The highly sensitive content of Pardo's discussion with his American counterparts has been revealed in a Newsweek article entitled Obama's Dangerous Game With Iran.
Unnamed US officials claim that the Israeli security chief's line of questioning to David Petraeus, the CIA chief, ran: "What is our posture on Iran? Are we ready to bomb? Would we [do so later]? What does it mean if [Israel] does it anyway?"
Petraeus told a Senate select committee in a public hearing last month that he had met Pardo to discuss Israel's growing concern over Iran's nuclear aspirations.
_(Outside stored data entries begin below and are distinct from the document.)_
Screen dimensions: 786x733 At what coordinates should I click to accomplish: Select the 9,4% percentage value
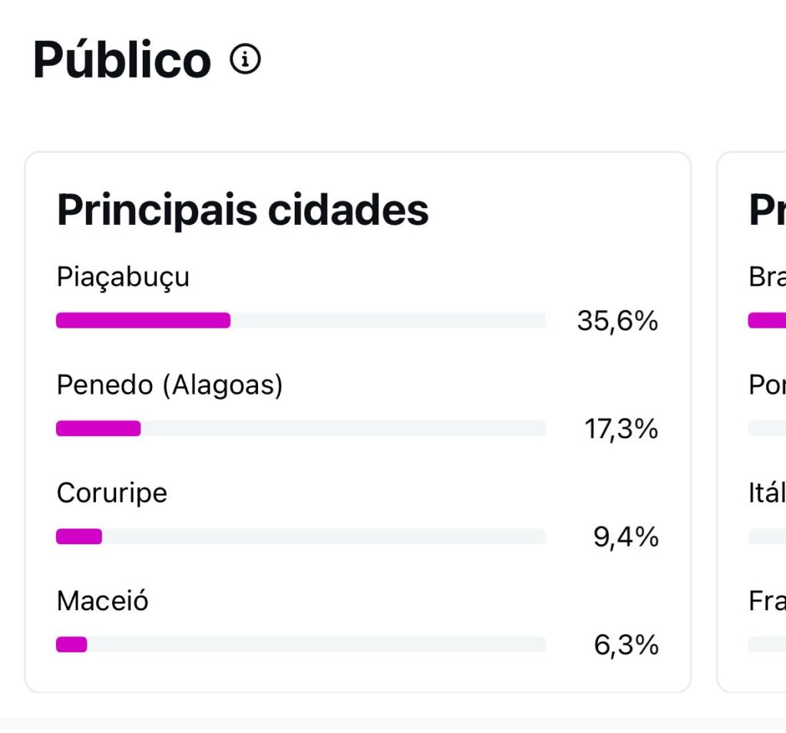coord(626,538)
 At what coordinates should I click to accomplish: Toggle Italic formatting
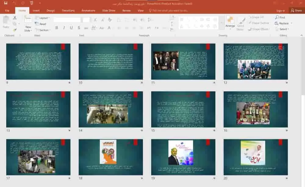(x=64, y=28)
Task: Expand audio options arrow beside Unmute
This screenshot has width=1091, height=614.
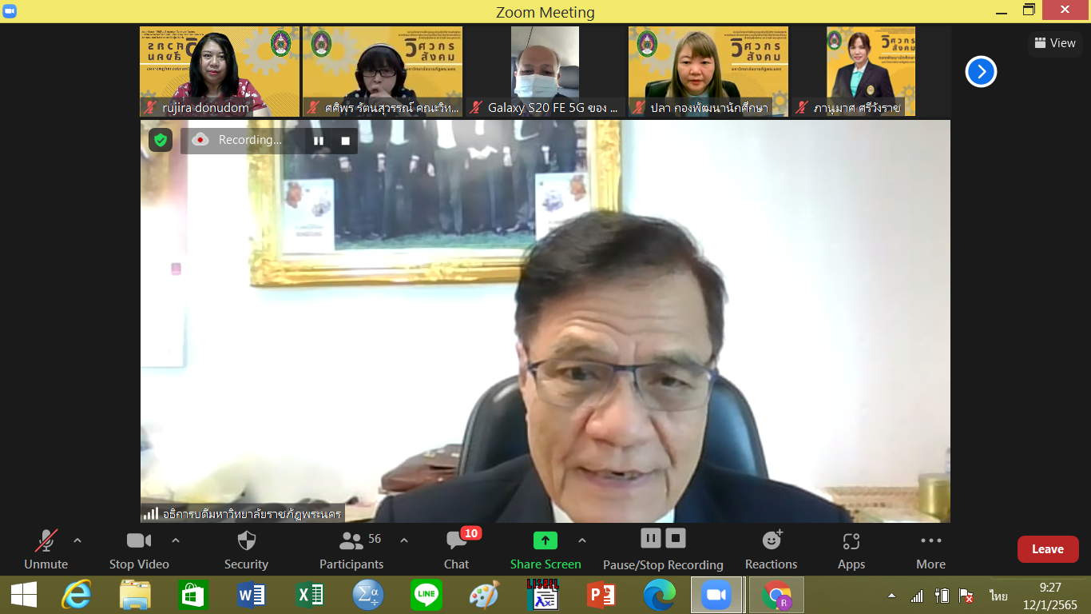Action: (77, 540)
When asked in the same briefing if Israel intended to strike, James Clapper, the director of US national intelligence, told the committee he would prefer to answer the question behind closed doors.
US sources quoted in the Newsweek report added that Israel has refused to share with the US a "significant" amount of intelligence regarding its military preparations.
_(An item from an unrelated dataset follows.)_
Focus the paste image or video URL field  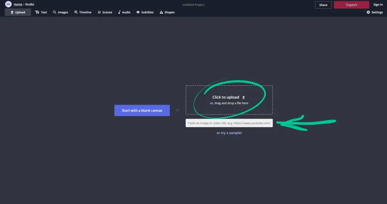(229, 123)
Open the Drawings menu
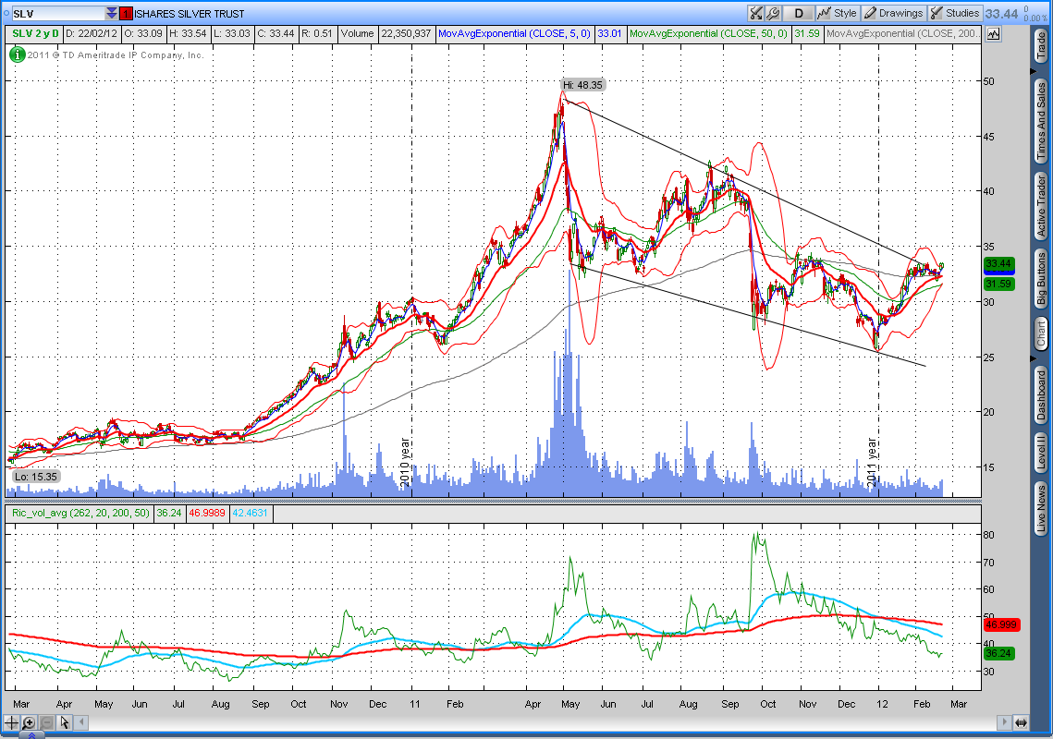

Israeli officials refused to respond to the article yesterday.
According to Yehuda Ben Meir, a former Israeli deputy minister of foreign affairs and an expert on Israel-US relations, full American backing was by no means a prerequisite for an Israeli strike. "It's a matter of degrees of grey - will the US apply strong pressure on Israel to hold off on attack or will it say, 'We don't think this is the right time to act but it's your decision'?" Mr Ben Meir said. "The outcome depends on a very nuanced exchange at the highest possible level.
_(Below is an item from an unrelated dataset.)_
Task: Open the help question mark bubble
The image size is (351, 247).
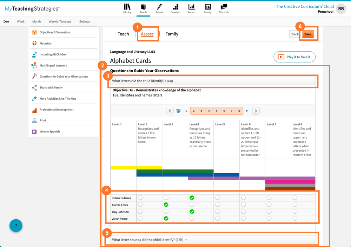Action: pyautogui.click(x=15, y=226)
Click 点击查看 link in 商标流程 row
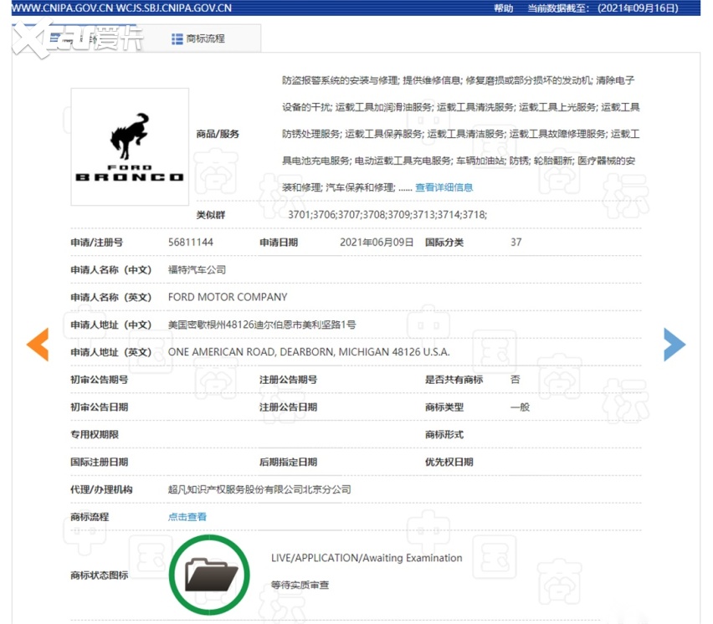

"The situation is developing day by day. More and more, the US position is going out on a limb and making it clear that it sees a nuclear Iran as an unacceptable danger to the world and if they decide to, they can prevent it."
Washington has so far held a clear line on Iran, asking for time and space for sanctions to work. But while the Iranian economy has suffered, news that India has emerged as the largest customer of Iranian oil, flouting an international trade embargo, will undoubtedly lessen the crippling effect of sanctions for which the US is hoping.